Hot take: as of midnight on January 25, 2017, Sean Michael Leonard Anderson is better than your favorite rapper, and I really don’t think it’s close.
Lórenzo J's top-5 Big Sean songs
"High Rise," Finally Famous, Vol. 3: BIG
"Sierra Leone (feat. James Fauntleroy II)," Hall of Fame
"I'm Gonna Be (feat. Jhené Aiko)," Detroit
"Bounce Back," I Decided.
"Play No Games (feat. Chris Brown & Ty Dolla $ign)," Dark Sky Paradise
You hear Sean rap “hit after hit / check the batting average” on “Moves,” track six on his forthcoming I Decided., and you’re forced to recognize that, no, those aren't alternative facts. He’s on an incredible winning streak. TWENTY88, his joint project with his buddy Jhené Aiko, very nearly made my 2016 list of favorite albums, and “Bounce Back” is one of the five best things he’s ever done, hands down. It’s so much fun watching him right now; he’s in a zone, more confident than he’s ever been, and definitely aware that all he can do is be the best version of himself. I do believe Sean was always cognizant of the lack of respect he’d be given in comparison with his contemporaries, but it’s clear now that he doesn’t care. He beat the odds: he’s made it to his fourth album while a ton of his peers have been one-and-done, if they even get that far.

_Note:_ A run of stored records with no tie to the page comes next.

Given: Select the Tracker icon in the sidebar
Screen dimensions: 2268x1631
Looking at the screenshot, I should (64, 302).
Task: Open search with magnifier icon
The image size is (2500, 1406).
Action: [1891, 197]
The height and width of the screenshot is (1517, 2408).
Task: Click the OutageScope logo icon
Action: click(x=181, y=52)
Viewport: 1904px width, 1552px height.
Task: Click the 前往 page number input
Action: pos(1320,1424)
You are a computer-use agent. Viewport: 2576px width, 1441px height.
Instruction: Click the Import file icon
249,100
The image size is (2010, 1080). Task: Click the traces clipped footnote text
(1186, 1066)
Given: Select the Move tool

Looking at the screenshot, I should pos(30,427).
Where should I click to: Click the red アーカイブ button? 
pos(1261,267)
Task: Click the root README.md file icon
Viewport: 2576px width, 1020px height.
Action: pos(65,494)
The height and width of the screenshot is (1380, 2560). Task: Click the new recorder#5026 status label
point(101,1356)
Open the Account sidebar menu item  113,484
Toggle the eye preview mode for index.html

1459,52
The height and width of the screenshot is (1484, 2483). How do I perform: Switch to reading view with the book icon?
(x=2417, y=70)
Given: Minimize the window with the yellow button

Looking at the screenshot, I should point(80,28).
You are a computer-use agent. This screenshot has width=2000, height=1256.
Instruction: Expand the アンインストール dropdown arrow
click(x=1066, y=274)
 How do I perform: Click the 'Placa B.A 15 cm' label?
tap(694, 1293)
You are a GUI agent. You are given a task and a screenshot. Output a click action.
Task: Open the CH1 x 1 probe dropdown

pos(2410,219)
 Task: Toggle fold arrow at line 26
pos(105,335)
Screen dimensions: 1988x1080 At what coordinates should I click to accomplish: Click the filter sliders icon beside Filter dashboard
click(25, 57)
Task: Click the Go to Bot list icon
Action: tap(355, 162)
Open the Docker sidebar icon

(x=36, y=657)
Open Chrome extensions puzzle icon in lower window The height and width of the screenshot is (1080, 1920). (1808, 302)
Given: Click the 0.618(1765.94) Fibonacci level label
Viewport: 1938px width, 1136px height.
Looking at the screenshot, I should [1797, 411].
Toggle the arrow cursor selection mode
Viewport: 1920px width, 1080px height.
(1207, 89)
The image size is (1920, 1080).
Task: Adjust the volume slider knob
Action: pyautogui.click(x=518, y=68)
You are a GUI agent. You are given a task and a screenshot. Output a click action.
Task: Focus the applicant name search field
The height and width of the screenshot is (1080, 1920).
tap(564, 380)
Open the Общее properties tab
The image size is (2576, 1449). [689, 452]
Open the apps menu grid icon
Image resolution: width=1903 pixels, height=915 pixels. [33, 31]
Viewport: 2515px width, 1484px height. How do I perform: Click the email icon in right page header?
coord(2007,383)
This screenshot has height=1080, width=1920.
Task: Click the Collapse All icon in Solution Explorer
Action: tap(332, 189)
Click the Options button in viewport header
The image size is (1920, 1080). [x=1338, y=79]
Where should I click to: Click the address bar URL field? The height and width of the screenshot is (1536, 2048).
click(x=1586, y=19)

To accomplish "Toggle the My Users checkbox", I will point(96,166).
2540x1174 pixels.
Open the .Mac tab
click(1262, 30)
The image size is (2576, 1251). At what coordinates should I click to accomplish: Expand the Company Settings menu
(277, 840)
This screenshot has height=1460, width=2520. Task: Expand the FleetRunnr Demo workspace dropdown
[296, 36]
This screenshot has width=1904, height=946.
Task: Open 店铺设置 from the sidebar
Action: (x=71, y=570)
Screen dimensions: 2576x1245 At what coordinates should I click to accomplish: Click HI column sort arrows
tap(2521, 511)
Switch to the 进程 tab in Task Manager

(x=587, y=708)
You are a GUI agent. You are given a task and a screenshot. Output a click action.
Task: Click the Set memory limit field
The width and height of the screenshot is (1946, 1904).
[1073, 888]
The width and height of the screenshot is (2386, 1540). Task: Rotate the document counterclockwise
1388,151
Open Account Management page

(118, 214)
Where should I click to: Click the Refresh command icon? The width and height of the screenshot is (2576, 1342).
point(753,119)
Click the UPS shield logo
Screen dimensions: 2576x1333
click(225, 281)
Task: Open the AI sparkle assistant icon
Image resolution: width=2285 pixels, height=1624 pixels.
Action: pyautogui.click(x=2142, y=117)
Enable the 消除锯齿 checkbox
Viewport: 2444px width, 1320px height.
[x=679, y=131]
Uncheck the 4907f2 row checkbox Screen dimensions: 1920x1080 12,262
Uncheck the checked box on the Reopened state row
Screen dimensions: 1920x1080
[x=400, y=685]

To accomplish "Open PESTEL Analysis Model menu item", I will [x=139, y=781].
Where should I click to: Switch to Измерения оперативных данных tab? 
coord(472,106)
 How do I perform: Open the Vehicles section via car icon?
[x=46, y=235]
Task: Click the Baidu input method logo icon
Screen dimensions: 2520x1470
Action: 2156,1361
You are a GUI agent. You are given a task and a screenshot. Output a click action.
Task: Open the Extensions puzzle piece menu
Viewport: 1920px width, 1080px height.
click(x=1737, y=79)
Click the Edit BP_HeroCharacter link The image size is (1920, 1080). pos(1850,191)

And now, he’s getting mainstream looks he could only dream of while toiling through his senior year at Cass Technical High School, aware that Kanye West (!) might give him a record deal soon. In the last week alone, Sean’s been interviewed by Jimmy Fallon, Zane Lowe, and Trevor Noah, and he performed on the post-inauguration episode of Saturday Night Live. That’s crazy to me. 6 years ago, he was a punchline rapper who rapped about marijuana and sex and not much else. As I watched him perform “Sunday Morning Jetpack” on SNL, I couldn’t stop beaming. I’ve seen him perform live 4 different times in 3 cities and on 2 different continents, and yet the two songs he did this past Saturday made me proudest. He’s represented our city well, without a doubt.
It might sound crazy, but Big Sean is officially a superstar. He’s finally famous, for real.